Prior to the commencement of the concept phase for an alien species, the art and design team would look to the writing team for direction. They would ask for a short written paragraph containing a description of the species, their background, and specific but concise details on what they require for the creature. Phase one begins when the paragraph description is given to the concept artists, who are given a lot of freedom to explore ideas about the subject alien species. Once a few concepts have been completed, the team would attempt to move on from phase one by honing on a few ideas, and start working through multiple phases which may increase depending on the idea's complexity. The goal for the artists was to keep honing in and defining the final design, until they come up with something that feels interesting and unique yet grounded and believable.

Once the concept of a particular species is finalized, creation of the character model would begin, where a lot of "back and forth" took place in order to refine character models with high polygon counts. According to Watts, "doing a concept is a piece of art itself, but also building a character is a piece of art", as he recalled that some ideas that worked on paper ended up not working well on a 3-D model. The character model would next be textured and prepared for inclusion into the game. The animation team gets involved early in the process to make sure everything works correctly. Most aliens had to fit into a humanoid skeleton for animation purposes; for example, the batarian's appearance is originally based on a previous design intended for something else, and had "flaps" on the side of their heads; however, in order to wear equipment they had to be changed to a human shape. Similarly, more "outrageous" designs for species like the elcor were made, although modelling and animation constraints would go on to effect their final design. Plans to include a non-humanoid party member never materialized as significant developmental costs would be incurred otherwise.

> Using the information:
(1) Condense the paragraph of the text about alien species design that begins "Prior to the commencement of the concept phase" into a short bulleted list that keeps its main facts.
(2) Translate this sentence from the text about alien species design into Spanish: "Plans to include a non-humanoid party member never materialized as significant developmental costs would be incurred otherwise."
None of the records is needed for the work on the text about alien species design.

> Dataset:
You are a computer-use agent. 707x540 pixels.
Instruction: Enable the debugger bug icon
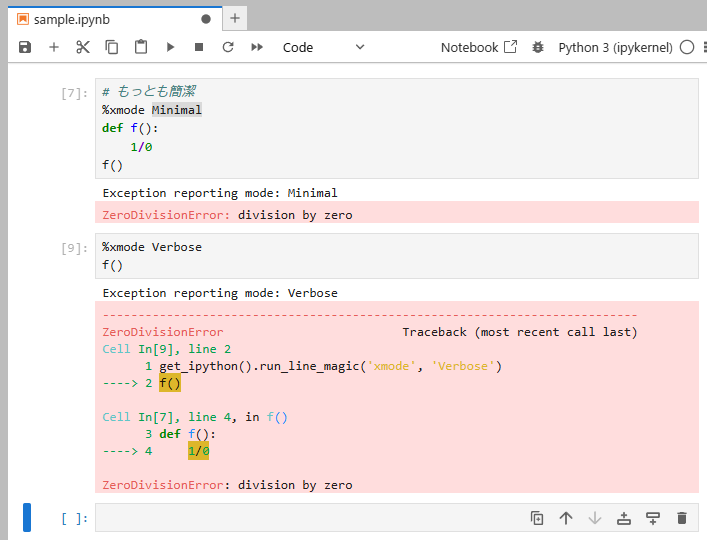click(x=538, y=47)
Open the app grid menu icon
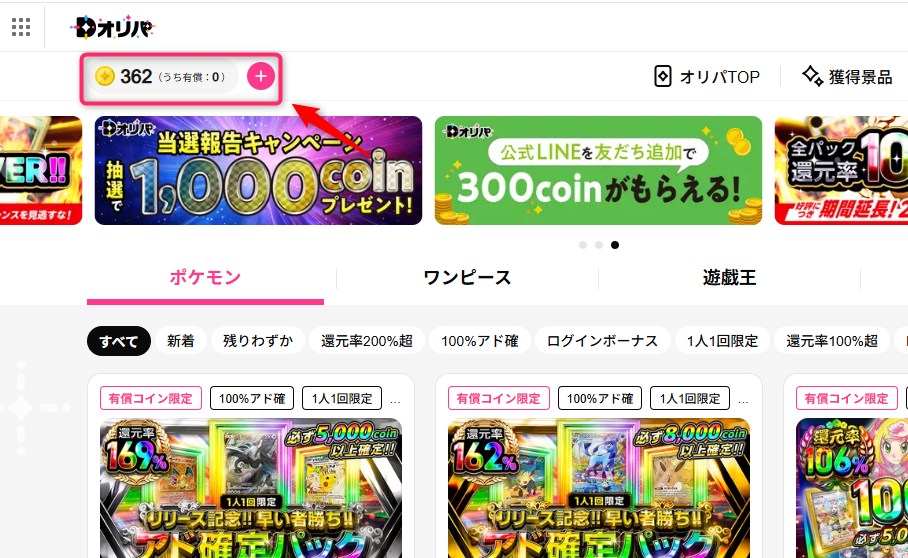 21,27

==

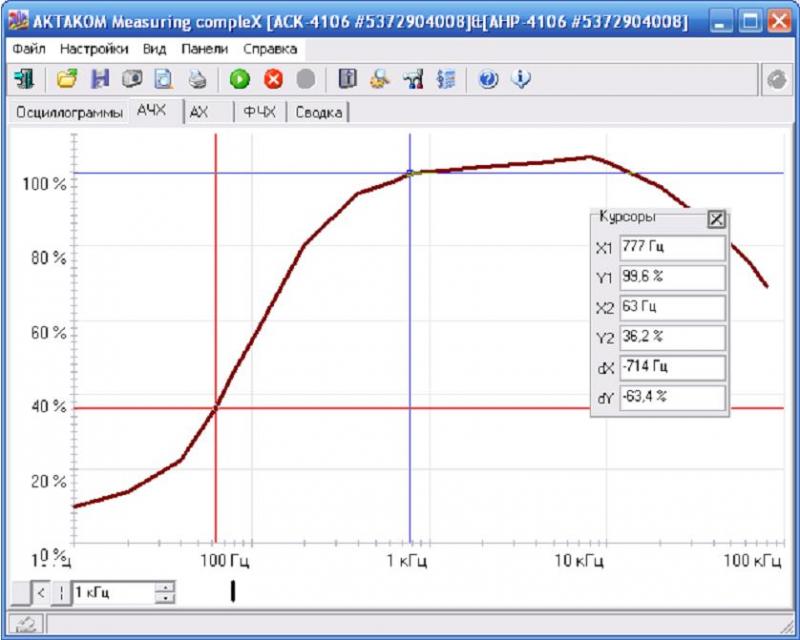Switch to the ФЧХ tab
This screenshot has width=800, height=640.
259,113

* * *

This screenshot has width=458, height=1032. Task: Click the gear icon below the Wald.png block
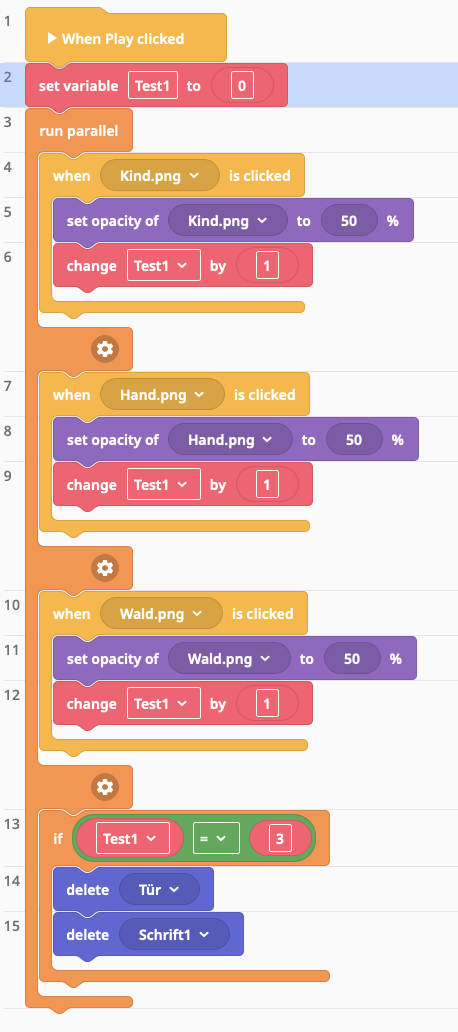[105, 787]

> Solutions per task:
(1)
- Before concept work starts, the art and design team asks the writing team for a short paragraph describing the species, its background, and concise details of what the creature requires.
- Phase one begins when concept artists receive this paragraph; they have wide freedom to explore ideas.
- After a few concepts are done, the team narrows to a few ideas and works through further phases, which can multiply with an idea's complexity.
- The artists keep refining toward a final design that feels interesting and unique yet grounded and believable.

(2) Los planes de incluir un miembro del grupo no humanoide nunca se concretaron, ya que de lo contrario se habrían generado costos de desarrollo considerables.